2.     The Select Committee asked whether the system was sufficiently staffed to meet additional pressures during the winter season. Officers explained that the system did not have high levels of vacancies across its providers due to the good reputation and benefits of the integrated care teams which provided support to all staff. It was noted that the Surrey and Boarders Partnership had also recently conducted various workshops focused on staff wellbeing and resilience.

3.     The Select Committee noted the system’s good performance and asked whether good practice was shared with other systems. Officers confirmed that they had taken many opportunities to share good practice with other systems nationally to help improve outcomes. Members noted that some national policy was shaped around the Frimley Health and Care system.

4.     The Chief Executive from Healthwatch Surrey noted the ongoing positive work to prepare patients for discharge from hospital and requested more information on the early conversations taking place. The Associate Director of Integrated Care explained that there was frailty work taking place which focused on having conversations in the community before patients visit hospital to ensure they were prepared in the event of being discharged. It was also highlighted that, historically, it was the hospital’s responsibility to have conversations with patients about discharge but the new processes of sharing responsibility with the community was having very positive outcomes.

5.     The Select Committee asked if there were issues related to patients with dementia deteriorating after entering hospital and how this was being dealt with. The Associate Director of Integrated Care stated that this may be an issue called Delirium and that there were situations where a patient’s mental health deteriorates with no confirmation whether it was a short or long term issue.
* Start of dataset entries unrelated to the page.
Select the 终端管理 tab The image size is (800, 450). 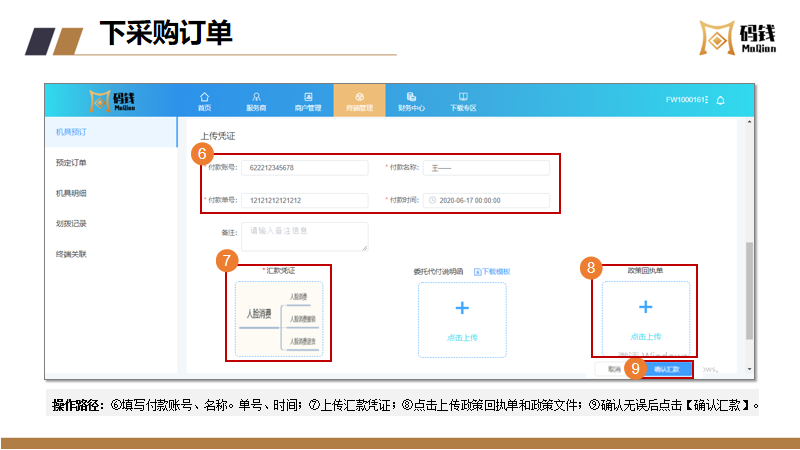[x=359, y=101]
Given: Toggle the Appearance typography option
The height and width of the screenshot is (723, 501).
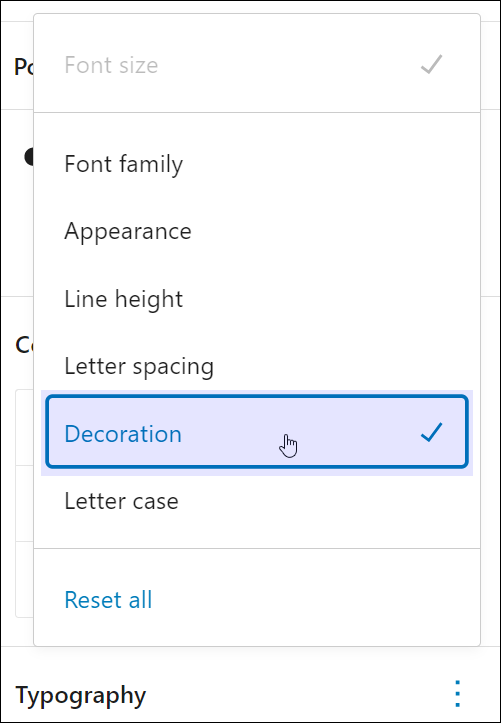Looking at the screenshot, I should 257,231.
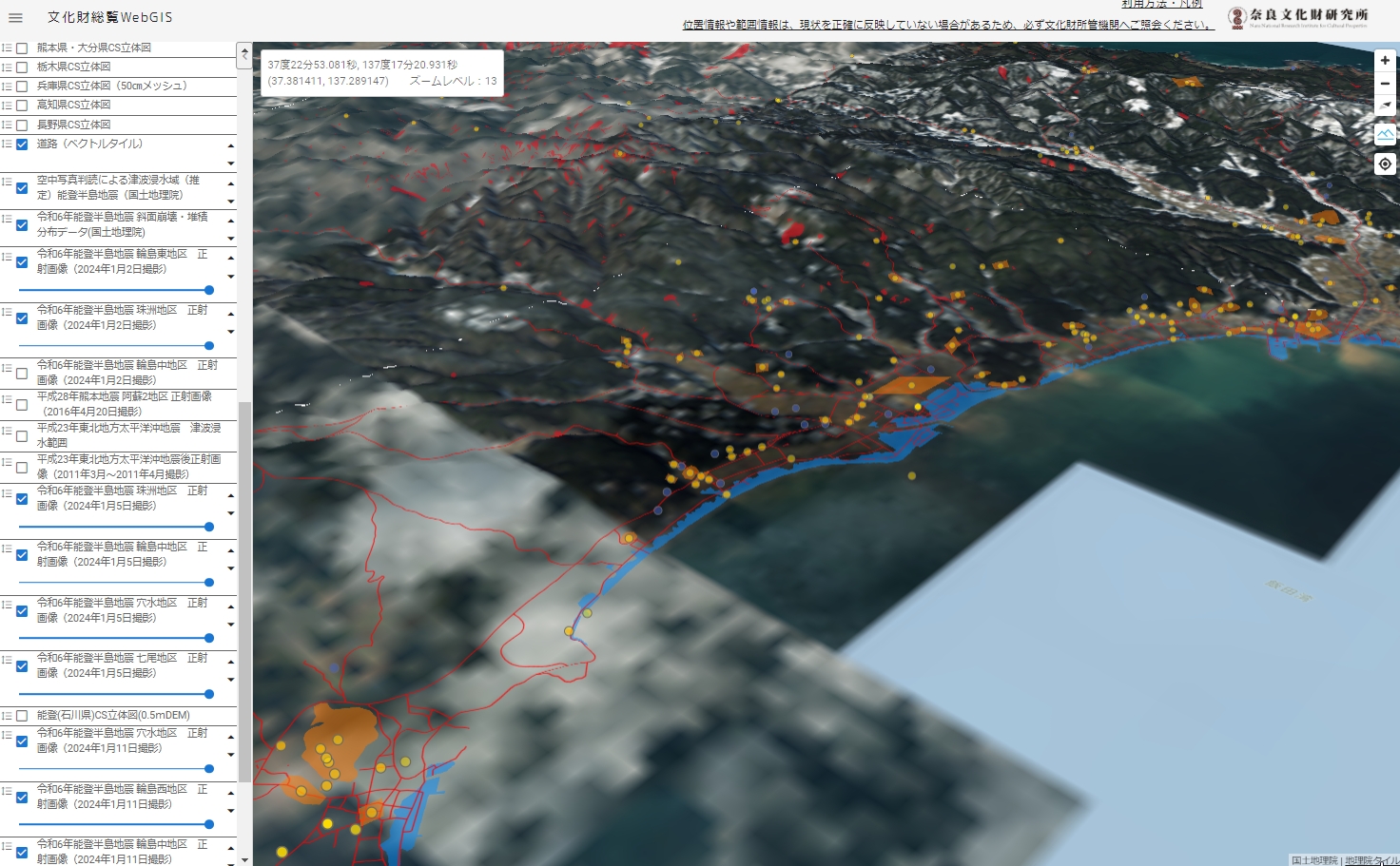Enable the 栃木県CS立体図 layer checkbox
This screenshot has height=866, width=1400.
click(22, 67)
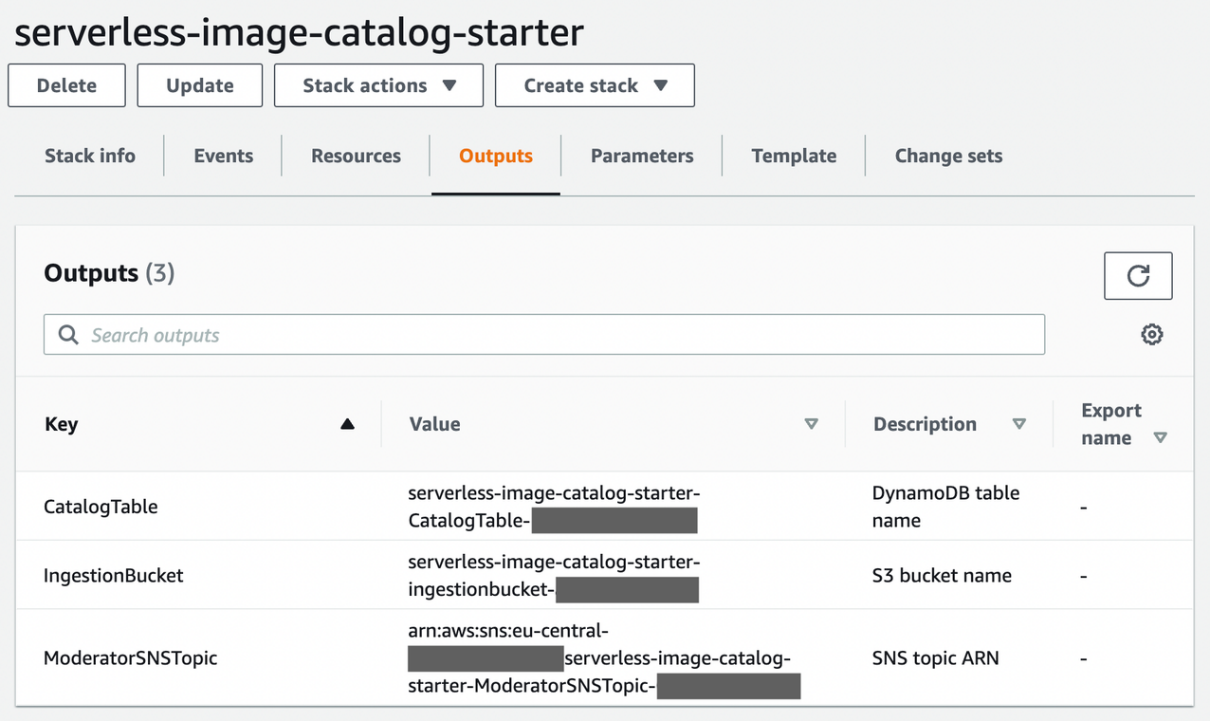Go to the Resources tab
This screenshot has width=1210, height=721.
[356, 156]

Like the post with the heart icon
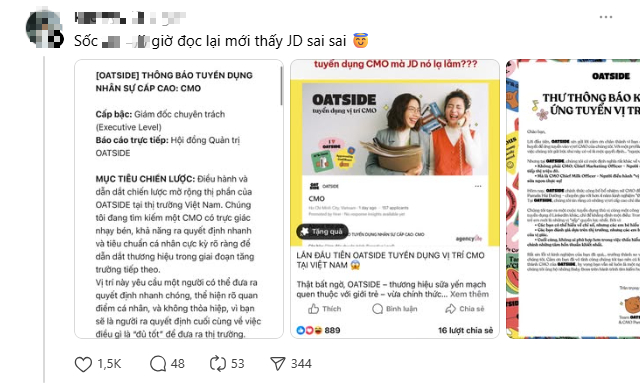(83, 364)
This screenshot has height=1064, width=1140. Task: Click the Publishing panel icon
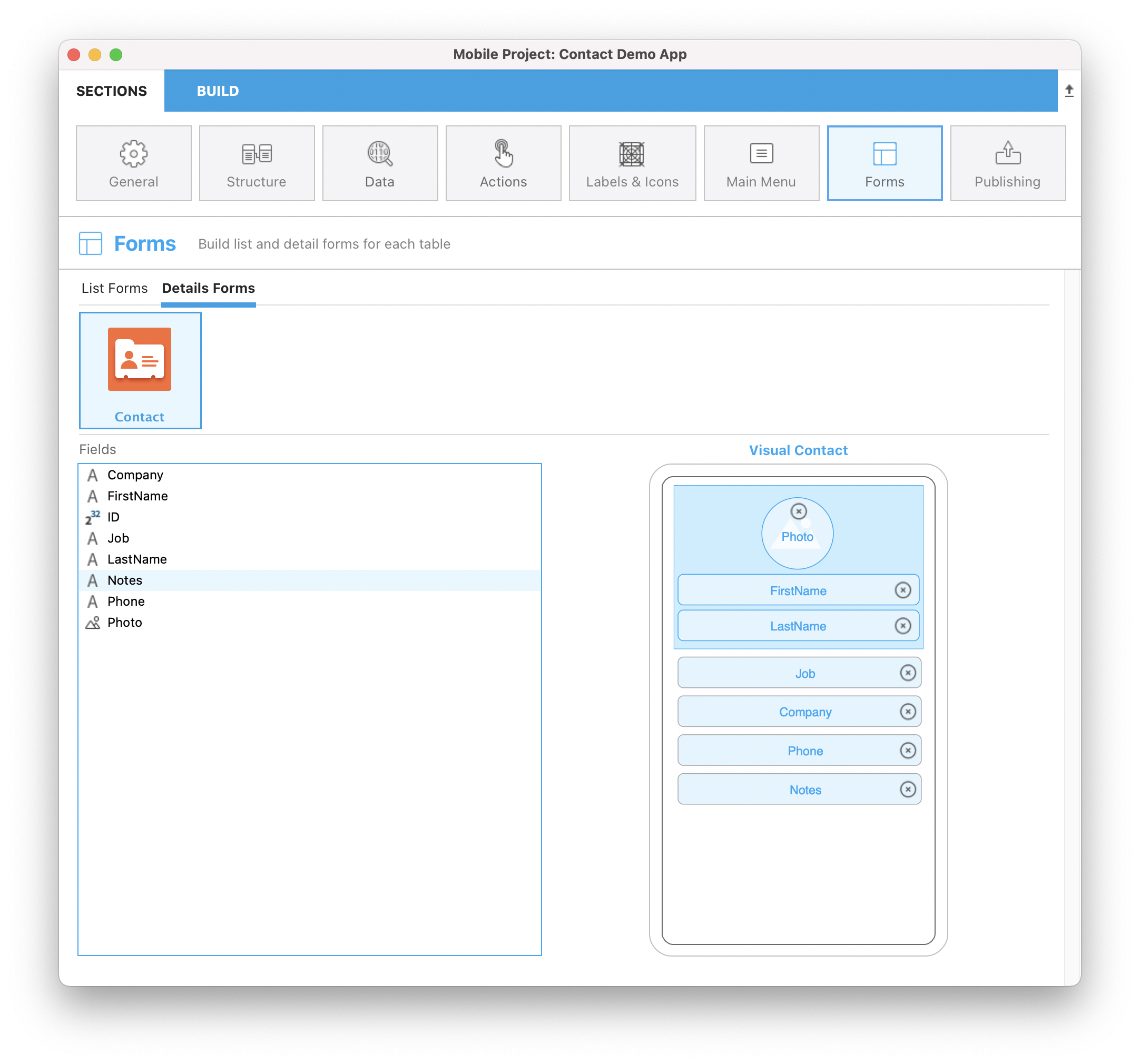pos(1007,162)
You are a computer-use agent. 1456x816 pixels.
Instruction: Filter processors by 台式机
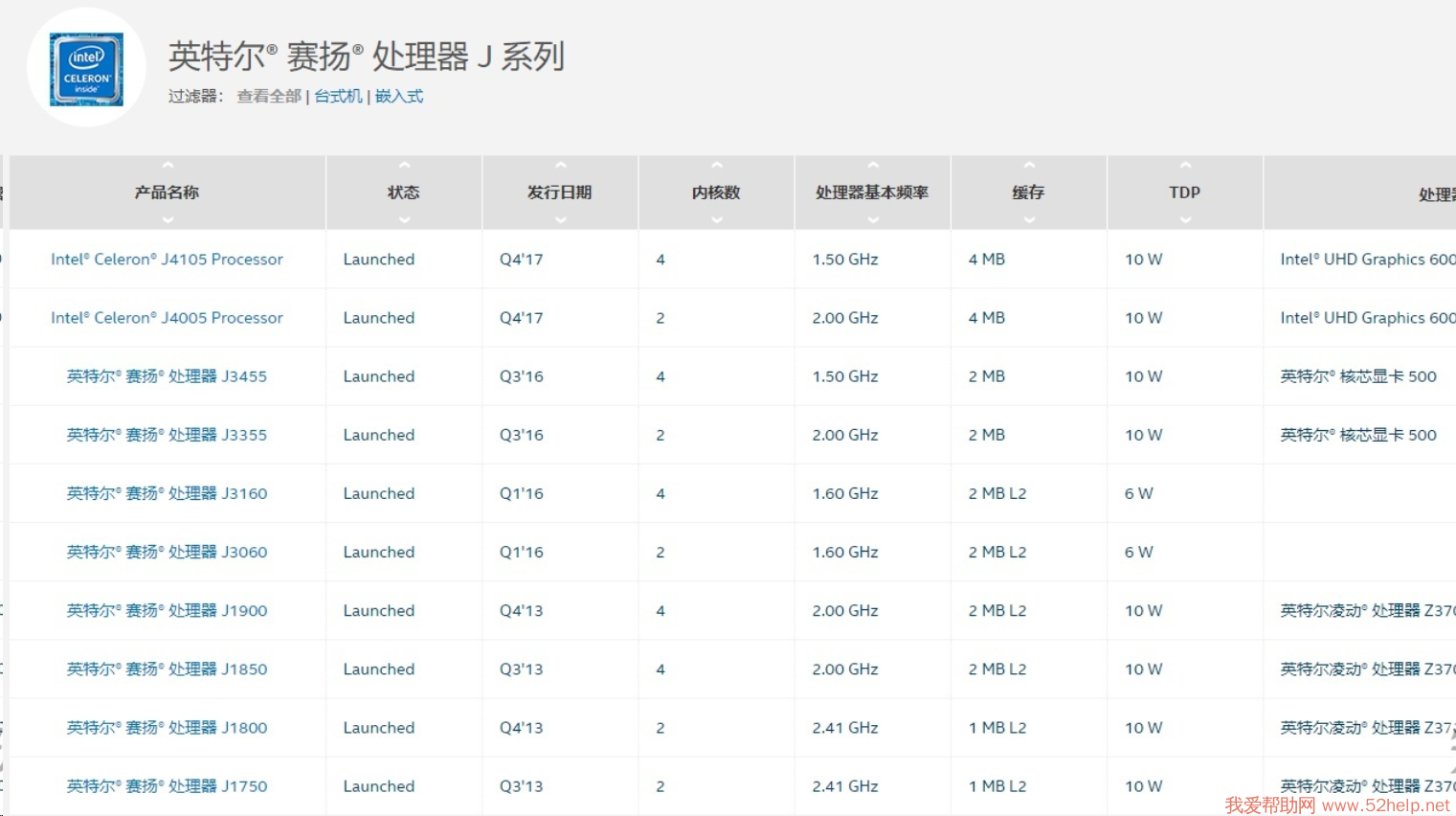coord(338,96)
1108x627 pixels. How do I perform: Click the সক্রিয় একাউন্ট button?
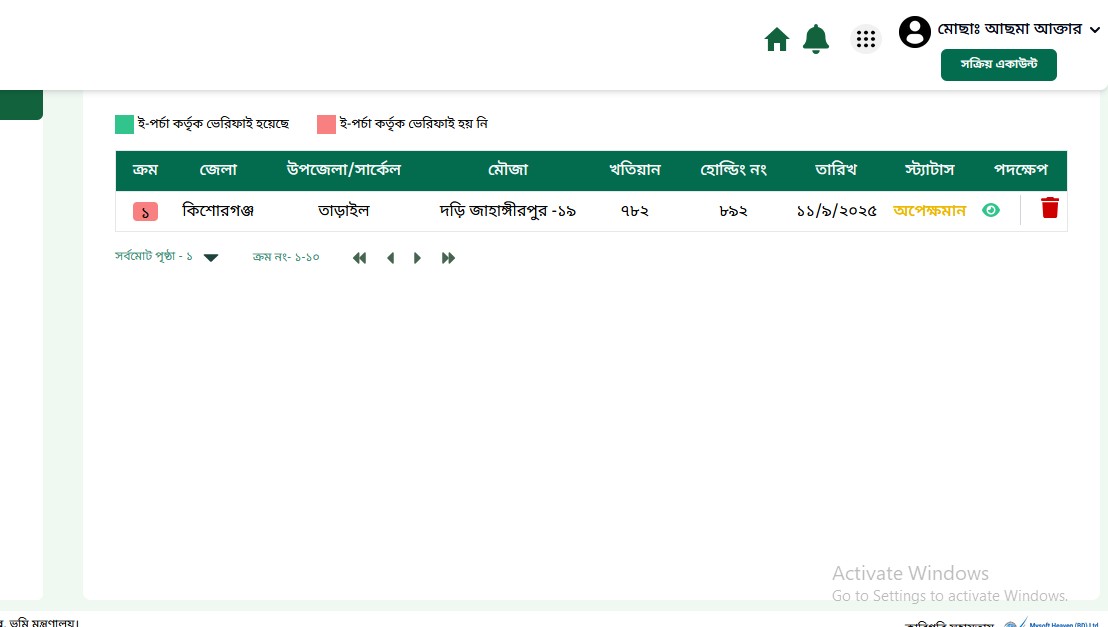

Members noted that a pathway to support this had been development in partnership with the acute provider.

 

Recommendations:

 

The Select Committee:

 

1.     notes that the Frimley Health and Care System had contained the growth of Accident & Emergency attendances and reinforces the importance of sharing good practice nationally on areas of good performance.

2.     requests that the Frimley Health and Care system feed into the vaccination report outlined in recommendation 2 of item 7a of the current meeting.

3.     notes the plans put in place by the System Partners for 19/20 Winter Plan together with the risks associated with winter pressures and the mitigating actions.

4.     is assured of the measures put in place by the whole System for mitigation which promoted resilience throughout the winter season.

5.     notes that due consideration is needed to recognise the need for provision of appropriate mental health support for those in need using system.